— Begin EXERCISE MATERIALS —

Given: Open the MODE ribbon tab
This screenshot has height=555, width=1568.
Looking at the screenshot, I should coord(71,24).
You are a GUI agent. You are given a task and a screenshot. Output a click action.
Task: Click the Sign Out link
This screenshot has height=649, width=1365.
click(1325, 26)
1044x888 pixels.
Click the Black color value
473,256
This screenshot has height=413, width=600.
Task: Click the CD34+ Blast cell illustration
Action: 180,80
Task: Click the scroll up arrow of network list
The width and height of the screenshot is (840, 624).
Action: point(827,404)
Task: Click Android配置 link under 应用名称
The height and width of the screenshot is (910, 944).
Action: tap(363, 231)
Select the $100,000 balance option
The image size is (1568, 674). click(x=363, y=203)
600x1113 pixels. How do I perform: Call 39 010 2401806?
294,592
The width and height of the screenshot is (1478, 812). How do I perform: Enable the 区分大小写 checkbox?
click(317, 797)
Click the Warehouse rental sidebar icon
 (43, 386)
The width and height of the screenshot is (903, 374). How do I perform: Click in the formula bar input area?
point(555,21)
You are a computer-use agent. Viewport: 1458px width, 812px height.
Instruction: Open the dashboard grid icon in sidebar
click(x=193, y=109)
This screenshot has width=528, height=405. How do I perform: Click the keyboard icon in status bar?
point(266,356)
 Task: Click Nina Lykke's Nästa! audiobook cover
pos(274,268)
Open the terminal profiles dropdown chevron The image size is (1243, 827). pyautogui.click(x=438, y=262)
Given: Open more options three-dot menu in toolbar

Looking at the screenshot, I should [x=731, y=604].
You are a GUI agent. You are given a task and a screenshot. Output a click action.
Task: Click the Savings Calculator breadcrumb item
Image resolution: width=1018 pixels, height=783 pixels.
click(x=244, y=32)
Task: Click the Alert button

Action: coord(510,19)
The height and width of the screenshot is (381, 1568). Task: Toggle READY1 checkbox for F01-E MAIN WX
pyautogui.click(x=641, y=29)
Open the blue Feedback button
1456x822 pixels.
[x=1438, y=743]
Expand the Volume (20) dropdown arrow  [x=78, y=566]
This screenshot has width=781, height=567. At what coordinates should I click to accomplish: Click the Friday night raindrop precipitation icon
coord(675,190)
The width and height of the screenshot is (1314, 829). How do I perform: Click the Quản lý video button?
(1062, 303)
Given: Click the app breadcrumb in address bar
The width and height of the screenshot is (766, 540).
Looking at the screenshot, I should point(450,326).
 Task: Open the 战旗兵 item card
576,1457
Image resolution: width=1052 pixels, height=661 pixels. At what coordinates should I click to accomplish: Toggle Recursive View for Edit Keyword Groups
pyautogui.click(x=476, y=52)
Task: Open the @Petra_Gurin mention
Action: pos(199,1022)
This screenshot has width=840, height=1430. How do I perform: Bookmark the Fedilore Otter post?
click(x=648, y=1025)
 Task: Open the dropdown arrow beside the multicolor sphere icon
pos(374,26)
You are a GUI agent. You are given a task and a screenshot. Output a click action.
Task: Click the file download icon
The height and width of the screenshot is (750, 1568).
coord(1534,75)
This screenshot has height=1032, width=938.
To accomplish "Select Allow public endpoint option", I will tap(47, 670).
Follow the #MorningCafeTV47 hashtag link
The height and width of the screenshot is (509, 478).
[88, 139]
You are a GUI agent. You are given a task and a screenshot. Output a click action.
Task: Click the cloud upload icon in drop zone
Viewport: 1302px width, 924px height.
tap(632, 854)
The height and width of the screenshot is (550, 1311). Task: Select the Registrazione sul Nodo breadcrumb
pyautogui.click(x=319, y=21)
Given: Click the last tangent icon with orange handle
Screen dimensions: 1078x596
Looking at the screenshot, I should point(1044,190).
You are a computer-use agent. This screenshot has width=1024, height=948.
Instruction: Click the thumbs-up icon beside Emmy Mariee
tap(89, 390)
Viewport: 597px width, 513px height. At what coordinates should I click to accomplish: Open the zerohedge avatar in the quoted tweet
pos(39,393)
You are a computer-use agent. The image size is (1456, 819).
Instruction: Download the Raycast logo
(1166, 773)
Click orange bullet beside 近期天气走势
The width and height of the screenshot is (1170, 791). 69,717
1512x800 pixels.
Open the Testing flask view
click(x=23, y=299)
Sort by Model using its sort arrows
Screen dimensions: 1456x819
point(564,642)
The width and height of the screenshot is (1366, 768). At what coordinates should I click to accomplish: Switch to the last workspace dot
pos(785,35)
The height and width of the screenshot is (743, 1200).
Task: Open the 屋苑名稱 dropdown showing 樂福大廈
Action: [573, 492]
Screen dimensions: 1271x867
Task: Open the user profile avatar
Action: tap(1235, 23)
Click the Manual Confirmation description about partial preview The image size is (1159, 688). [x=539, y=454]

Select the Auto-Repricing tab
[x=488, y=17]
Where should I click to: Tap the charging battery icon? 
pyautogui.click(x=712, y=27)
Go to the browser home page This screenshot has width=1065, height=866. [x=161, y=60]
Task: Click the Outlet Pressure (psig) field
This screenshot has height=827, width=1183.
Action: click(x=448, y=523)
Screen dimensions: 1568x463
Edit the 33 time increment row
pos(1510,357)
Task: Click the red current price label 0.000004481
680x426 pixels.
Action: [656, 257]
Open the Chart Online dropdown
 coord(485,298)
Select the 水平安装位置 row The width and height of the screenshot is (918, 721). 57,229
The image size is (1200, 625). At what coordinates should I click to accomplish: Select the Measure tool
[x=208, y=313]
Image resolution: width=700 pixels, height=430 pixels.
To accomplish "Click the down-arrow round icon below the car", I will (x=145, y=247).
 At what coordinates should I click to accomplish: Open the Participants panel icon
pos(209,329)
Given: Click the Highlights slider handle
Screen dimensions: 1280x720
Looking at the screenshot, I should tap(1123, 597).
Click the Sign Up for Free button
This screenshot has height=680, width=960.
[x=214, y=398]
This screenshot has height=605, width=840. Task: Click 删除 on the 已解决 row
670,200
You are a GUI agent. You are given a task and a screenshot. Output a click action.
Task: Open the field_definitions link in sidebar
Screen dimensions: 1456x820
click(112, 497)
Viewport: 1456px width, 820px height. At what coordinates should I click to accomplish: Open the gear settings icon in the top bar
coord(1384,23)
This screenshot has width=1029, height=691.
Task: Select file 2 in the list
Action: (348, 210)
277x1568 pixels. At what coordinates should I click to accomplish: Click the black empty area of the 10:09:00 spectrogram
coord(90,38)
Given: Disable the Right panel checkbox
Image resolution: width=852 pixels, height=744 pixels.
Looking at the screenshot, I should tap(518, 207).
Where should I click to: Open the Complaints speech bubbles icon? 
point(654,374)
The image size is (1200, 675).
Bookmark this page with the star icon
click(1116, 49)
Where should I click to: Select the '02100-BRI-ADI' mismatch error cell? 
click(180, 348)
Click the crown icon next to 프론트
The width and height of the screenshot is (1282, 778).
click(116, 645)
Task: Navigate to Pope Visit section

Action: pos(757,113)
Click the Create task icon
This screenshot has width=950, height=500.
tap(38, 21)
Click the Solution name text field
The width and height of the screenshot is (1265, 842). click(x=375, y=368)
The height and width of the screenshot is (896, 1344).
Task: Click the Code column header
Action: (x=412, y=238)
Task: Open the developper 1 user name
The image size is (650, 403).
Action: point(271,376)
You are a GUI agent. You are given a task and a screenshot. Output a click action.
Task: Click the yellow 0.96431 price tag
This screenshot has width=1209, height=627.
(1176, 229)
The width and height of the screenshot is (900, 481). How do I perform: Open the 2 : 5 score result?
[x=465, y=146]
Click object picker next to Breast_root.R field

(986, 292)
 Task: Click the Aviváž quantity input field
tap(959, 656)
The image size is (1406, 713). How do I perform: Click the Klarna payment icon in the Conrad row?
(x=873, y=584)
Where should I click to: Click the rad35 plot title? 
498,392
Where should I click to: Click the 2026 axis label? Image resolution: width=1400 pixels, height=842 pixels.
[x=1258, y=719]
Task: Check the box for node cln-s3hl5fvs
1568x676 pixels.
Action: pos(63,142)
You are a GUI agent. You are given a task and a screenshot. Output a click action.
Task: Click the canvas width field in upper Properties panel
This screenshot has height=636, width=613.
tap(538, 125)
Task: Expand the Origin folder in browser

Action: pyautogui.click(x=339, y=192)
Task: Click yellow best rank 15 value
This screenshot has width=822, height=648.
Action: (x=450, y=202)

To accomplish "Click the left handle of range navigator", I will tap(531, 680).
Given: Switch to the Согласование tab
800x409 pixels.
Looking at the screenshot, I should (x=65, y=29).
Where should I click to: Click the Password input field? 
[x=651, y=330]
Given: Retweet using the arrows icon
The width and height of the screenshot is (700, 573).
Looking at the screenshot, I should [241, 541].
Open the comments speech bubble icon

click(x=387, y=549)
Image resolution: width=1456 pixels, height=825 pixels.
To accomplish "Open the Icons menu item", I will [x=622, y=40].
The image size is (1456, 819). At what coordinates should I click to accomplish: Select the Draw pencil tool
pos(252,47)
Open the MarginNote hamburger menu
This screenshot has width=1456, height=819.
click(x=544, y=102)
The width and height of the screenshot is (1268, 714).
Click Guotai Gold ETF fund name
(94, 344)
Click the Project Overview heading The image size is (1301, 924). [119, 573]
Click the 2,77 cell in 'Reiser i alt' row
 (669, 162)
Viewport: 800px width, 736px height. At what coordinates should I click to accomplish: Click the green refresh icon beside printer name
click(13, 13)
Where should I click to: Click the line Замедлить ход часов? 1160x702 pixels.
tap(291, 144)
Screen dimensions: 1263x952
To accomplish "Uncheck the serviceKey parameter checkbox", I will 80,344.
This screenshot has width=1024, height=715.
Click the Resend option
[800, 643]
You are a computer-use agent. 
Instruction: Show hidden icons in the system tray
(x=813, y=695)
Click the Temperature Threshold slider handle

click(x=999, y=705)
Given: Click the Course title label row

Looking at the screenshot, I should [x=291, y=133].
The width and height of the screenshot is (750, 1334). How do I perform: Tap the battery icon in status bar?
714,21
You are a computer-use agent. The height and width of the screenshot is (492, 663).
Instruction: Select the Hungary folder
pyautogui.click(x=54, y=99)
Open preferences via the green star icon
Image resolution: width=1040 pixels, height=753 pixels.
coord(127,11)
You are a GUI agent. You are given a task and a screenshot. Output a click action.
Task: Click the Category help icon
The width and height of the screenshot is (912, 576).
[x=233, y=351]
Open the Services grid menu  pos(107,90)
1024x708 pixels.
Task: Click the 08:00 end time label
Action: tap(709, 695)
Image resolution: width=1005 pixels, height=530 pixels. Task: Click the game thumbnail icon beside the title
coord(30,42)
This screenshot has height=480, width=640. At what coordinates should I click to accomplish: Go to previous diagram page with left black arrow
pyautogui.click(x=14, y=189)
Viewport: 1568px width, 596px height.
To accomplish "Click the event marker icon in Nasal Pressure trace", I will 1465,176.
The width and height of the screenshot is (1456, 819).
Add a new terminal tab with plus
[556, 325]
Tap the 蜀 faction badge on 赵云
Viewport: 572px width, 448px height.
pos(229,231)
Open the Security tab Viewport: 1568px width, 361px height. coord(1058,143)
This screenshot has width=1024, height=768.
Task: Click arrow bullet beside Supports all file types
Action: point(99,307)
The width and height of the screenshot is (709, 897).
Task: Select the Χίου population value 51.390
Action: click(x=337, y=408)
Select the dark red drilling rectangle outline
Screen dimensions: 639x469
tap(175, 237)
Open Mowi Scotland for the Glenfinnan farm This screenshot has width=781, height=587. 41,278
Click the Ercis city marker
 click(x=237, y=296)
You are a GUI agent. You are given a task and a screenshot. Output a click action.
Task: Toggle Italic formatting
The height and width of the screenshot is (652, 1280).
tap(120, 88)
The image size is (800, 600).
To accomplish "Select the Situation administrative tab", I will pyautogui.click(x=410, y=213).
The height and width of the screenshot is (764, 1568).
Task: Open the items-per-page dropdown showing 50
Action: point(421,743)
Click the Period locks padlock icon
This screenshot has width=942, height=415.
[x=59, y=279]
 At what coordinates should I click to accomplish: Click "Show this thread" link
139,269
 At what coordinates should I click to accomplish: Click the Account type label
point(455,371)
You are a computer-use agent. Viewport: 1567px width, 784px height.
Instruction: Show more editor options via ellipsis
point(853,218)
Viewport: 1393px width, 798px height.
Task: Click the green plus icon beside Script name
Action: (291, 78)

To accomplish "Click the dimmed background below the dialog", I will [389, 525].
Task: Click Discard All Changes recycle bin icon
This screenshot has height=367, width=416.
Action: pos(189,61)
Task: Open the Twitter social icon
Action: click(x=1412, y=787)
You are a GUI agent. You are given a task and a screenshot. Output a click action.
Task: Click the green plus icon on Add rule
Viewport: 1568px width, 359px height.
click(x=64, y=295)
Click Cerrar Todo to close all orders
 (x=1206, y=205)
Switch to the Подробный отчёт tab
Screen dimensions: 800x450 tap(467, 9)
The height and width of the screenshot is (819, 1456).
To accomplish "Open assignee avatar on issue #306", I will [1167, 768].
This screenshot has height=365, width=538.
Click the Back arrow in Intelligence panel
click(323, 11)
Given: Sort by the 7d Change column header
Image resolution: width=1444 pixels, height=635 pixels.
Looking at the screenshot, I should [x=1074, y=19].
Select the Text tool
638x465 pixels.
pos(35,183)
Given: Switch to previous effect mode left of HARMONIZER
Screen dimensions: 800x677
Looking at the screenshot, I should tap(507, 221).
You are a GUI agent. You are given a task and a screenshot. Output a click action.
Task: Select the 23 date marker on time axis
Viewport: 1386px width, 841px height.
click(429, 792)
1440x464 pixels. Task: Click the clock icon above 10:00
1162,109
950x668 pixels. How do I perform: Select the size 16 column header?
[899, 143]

— End EXERCISE MATERIALS —

** EXERCISE **
Rewrite the lines between the one containing "The height and width of the screenshot is (550, 1311)." and the one containing "The width and height of the screenshot is (1170, 791).", inclusive, as a JSON list of strings with one string per line and blank lines omitted.

** COMPLETED EXERCISE **
[
  "The height and width of the screenshot is (550, 1311). Task: Select the Registrazione sul Nodo breadcrumb",
  "pyautogui.click(x=319, y=21)",
  "Given: Click the last tangent icon with orange handle",
  "Screen dimensions: 1078x596",
  "Looking at the screenshot, I should point(1044,190).",
  "You are a computer-use agent. This screenshot has width=1024, height=948.",
  "Instruction: Click the thumbs-up icon beside Emmy Mariee",
  "tap(89, 390)",
  "Viewport: 597px width, 513px height. At what coordinates should I click to accomplish: Open the zerohedge avatar in the quoted tweet",
  "pos(39,393)",
  "You are a computer-use agent. The image size is (1456, 819).",
  "Instruction: Download the Raycast logo",
  "(1166, 773)",
  "Click orange bullet beside 近期天气走势",
  "The width and height of the screenshot is (1170, 791). 69,717"
]